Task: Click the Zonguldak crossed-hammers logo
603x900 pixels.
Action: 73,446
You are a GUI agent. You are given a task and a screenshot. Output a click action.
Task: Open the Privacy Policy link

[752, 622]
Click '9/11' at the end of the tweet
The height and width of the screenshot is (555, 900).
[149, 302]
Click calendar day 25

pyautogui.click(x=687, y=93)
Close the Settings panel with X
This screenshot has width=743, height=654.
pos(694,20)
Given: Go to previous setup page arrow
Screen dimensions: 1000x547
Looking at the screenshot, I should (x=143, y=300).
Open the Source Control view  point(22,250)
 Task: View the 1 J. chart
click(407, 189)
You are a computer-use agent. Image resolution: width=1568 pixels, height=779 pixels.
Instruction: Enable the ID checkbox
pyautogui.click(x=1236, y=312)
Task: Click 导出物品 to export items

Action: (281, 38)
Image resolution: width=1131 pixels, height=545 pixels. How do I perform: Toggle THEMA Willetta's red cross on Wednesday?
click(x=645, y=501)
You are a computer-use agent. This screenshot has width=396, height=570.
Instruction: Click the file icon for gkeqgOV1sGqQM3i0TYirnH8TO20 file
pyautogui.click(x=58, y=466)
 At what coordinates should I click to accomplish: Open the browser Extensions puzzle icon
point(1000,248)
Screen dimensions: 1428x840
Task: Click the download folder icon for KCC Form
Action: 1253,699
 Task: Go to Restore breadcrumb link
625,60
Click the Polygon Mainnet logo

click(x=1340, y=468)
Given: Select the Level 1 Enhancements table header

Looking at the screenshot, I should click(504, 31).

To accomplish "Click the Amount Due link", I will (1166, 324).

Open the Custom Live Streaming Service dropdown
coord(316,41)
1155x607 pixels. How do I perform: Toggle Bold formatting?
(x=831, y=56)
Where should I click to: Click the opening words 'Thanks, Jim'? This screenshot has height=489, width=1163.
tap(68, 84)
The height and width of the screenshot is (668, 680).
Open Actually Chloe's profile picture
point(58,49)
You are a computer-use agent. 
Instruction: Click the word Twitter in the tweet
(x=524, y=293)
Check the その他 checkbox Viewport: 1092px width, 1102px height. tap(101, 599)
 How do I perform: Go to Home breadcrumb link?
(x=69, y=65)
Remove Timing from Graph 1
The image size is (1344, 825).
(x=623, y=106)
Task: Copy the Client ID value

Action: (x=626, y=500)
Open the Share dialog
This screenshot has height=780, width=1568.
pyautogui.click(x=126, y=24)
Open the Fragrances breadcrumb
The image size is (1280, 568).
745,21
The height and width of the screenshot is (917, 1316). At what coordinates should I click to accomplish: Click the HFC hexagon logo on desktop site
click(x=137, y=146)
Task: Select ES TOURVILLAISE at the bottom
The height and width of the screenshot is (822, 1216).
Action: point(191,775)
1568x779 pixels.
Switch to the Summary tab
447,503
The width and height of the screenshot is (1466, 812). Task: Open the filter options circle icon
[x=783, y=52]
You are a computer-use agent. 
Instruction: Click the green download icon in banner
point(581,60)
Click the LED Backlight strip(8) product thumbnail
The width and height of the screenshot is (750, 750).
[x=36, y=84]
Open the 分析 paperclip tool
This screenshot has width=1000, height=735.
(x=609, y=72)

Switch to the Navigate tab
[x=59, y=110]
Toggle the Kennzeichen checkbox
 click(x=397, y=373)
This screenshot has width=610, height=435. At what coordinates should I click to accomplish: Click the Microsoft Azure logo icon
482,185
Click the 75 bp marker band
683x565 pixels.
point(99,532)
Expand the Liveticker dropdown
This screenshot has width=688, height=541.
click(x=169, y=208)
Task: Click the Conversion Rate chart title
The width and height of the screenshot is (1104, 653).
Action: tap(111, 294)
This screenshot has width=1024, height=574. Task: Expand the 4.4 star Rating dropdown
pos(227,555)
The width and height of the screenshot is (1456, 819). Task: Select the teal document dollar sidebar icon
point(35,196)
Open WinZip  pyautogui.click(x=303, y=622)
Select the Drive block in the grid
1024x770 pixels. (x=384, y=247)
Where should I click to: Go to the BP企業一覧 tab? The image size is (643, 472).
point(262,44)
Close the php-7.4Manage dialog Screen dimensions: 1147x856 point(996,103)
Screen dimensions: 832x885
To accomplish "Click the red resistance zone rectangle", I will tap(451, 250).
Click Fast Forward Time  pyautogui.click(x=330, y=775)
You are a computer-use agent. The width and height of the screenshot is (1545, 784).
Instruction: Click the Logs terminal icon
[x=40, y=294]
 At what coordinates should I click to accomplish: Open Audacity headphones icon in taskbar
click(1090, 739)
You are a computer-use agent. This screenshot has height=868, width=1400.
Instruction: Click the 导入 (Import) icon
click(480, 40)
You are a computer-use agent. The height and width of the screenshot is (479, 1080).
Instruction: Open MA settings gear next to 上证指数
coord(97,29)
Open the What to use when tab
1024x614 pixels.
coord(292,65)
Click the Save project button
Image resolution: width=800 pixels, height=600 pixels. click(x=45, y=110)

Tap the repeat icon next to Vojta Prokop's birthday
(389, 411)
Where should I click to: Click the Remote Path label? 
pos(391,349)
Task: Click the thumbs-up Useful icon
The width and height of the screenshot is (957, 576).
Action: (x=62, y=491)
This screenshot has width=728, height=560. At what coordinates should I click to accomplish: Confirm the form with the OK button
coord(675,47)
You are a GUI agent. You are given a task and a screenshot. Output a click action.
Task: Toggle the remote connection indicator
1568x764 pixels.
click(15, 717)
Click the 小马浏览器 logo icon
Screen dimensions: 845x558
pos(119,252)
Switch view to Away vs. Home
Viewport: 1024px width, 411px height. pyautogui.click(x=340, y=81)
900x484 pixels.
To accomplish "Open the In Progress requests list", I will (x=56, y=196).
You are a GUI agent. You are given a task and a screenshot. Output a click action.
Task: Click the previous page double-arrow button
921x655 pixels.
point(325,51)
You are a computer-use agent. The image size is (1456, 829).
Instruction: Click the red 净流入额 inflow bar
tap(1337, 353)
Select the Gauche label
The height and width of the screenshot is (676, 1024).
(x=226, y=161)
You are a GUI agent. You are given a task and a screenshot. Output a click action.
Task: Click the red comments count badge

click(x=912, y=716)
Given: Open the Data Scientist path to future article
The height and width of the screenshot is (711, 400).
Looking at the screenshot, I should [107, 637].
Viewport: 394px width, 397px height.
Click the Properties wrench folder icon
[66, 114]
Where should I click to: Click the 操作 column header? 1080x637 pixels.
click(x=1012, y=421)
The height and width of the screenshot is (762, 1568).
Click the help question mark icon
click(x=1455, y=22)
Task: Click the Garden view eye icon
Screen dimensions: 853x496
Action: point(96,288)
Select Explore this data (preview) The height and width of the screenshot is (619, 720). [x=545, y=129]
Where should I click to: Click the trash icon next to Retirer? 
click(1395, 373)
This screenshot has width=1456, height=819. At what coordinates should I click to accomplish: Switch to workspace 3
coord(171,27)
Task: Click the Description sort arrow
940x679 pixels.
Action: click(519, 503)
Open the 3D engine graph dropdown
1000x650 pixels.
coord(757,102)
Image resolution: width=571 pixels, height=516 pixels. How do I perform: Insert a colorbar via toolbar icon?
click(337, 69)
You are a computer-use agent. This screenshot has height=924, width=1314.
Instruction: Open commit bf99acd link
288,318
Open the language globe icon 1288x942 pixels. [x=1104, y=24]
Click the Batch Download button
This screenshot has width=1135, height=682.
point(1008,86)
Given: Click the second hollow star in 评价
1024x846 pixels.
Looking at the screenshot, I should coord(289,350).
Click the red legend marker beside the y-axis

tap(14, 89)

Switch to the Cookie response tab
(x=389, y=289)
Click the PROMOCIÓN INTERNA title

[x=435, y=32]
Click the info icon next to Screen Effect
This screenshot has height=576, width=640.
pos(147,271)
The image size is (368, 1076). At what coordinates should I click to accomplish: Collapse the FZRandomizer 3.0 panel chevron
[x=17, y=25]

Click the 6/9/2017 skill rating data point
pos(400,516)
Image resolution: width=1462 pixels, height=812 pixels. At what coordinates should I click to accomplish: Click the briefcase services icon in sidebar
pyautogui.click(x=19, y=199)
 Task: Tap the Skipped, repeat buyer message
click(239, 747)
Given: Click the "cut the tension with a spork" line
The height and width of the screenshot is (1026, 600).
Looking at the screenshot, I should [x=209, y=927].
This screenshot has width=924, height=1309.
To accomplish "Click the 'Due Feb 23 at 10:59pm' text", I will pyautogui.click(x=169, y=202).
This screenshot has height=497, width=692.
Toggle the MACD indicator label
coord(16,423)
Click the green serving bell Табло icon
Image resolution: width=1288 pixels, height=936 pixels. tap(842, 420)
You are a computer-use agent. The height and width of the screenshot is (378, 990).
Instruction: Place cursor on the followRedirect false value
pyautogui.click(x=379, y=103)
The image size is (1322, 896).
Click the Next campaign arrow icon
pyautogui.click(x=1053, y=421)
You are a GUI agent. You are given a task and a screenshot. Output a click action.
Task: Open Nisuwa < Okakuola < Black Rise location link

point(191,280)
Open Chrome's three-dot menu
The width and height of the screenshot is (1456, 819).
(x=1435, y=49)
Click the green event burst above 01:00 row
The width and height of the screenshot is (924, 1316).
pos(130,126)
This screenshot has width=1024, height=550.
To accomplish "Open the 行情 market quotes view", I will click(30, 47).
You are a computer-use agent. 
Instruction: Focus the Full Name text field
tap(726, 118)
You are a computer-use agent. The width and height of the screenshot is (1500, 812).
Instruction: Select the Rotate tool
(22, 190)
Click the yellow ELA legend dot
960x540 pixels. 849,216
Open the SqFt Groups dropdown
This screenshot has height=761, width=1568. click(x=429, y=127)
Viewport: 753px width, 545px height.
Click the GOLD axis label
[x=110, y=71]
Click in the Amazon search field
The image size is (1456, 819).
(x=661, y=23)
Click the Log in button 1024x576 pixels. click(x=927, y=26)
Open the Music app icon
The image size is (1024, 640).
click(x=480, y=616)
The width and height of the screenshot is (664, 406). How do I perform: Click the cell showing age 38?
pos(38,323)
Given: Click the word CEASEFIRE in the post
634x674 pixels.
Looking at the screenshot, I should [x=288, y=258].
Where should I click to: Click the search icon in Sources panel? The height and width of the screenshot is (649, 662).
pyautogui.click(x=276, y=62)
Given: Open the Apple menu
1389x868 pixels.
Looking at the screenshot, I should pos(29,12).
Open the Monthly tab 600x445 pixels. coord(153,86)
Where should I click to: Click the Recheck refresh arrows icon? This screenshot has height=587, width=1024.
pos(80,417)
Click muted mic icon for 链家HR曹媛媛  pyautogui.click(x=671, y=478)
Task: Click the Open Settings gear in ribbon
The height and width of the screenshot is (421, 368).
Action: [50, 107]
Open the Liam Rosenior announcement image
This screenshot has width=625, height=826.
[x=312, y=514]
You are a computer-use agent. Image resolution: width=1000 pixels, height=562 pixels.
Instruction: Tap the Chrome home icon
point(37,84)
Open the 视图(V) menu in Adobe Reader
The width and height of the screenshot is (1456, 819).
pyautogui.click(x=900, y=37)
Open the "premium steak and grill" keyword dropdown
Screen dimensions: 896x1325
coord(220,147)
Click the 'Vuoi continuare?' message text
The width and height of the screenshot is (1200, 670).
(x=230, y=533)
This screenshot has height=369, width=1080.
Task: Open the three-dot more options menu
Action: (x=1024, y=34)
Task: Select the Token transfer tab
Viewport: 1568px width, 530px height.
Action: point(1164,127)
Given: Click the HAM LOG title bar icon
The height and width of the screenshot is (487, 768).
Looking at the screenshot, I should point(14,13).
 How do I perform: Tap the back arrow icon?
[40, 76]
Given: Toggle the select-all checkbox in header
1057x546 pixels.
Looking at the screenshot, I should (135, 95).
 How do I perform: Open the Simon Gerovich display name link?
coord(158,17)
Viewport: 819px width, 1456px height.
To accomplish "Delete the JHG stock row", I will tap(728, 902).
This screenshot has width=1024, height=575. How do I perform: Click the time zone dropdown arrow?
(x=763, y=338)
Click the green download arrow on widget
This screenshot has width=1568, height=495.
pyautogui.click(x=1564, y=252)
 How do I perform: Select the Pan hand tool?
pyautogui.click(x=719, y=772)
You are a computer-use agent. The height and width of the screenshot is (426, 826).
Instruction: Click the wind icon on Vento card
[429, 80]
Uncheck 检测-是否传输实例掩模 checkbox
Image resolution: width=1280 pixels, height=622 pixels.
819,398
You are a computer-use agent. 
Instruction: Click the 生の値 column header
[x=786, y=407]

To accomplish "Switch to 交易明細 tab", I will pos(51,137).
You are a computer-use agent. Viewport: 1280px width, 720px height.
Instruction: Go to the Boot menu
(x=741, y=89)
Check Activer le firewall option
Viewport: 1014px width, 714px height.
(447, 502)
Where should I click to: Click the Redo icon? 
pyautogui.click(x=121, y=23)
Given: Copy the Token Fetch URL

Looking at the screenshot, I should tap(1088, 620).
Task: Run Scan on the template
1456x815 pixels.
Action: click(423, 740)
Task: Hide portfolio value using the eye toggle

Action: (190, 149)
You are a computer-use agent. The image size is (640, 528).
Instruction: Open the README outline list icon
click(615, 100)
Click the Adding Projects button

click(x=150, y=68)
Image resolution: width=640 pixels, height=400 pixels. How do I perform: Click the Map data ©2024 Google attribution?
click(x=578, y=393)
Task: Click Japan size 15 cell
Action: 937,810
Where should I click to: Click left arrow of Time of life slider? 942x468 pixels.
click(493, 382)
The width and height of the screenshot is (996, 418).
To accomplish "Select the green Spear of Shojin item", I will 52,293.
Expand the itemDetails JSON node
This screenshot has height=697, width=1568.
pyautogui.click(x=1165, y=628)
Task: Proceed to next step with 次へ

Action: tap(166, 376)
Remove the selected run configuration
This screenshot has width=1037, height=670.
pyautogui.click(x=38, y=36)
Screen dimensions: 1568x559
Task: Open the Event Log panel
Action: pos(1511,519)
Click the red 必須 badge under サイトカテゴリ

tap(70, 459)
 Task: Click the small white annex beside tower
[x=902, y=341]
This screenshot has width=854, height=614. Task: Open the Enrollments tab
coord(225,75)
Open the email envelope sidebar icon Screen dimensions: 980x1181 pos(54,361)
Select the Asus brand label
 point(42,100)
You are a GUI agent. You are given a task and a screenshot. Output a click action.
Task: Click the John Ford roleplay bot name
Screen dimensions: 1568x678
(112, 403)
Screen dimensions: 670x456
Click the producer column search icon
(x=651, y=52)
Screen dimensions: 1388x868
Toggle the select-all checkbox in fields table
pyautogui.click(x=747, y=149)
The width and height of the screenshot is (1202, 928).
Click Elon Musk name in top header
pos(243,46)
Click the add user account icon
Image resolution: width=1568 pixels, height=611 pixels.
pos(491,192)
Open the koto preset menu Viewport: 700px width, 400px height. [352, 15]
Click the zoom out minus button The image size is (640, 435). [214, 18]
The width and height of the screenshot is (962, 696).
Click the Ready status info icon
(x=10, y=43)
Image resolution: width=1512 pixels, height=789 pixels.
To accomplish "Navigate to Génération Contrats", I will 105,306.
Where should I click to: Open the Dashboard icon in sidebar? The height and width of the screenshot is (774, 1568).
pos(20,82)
* * * * * * *
=== YOUR OBJECTIVE ===
Please reproduce the stretch of records from the line that contains "Task: Select the Token transfer tab" through the line that contains "(x=763, y=338)", substituting "Window" for "Viewport" and leaving everything else unchanged.

=== RESULT ===
Task: Select the Token transfer tab
Window: 1568px width, 530px height.
Action: point(1164,127)
Given: Click the HAM LOG title bar icon
The height and width of the screenshot is (487, 768).
Looking at the screenshot, I should point(14,13).
 How do I perform: Tap the back arrow icon?
[40, 76]
Given: Toggle the select-all checkbox in header
1057x546 pixels.
Looking at the screenshot, I should (135, 95).
 How do I perform: Open the Simon Gerovich display name link?
coord(158,17)
Window: 819px width, 1456px height.
To accomplish "Delete the JHG stock row", I will tap(728, 902).
This screenshot has width=1024, height=575. How do I perform: Click the time zone dropdown arrow?
(x=763, y=338)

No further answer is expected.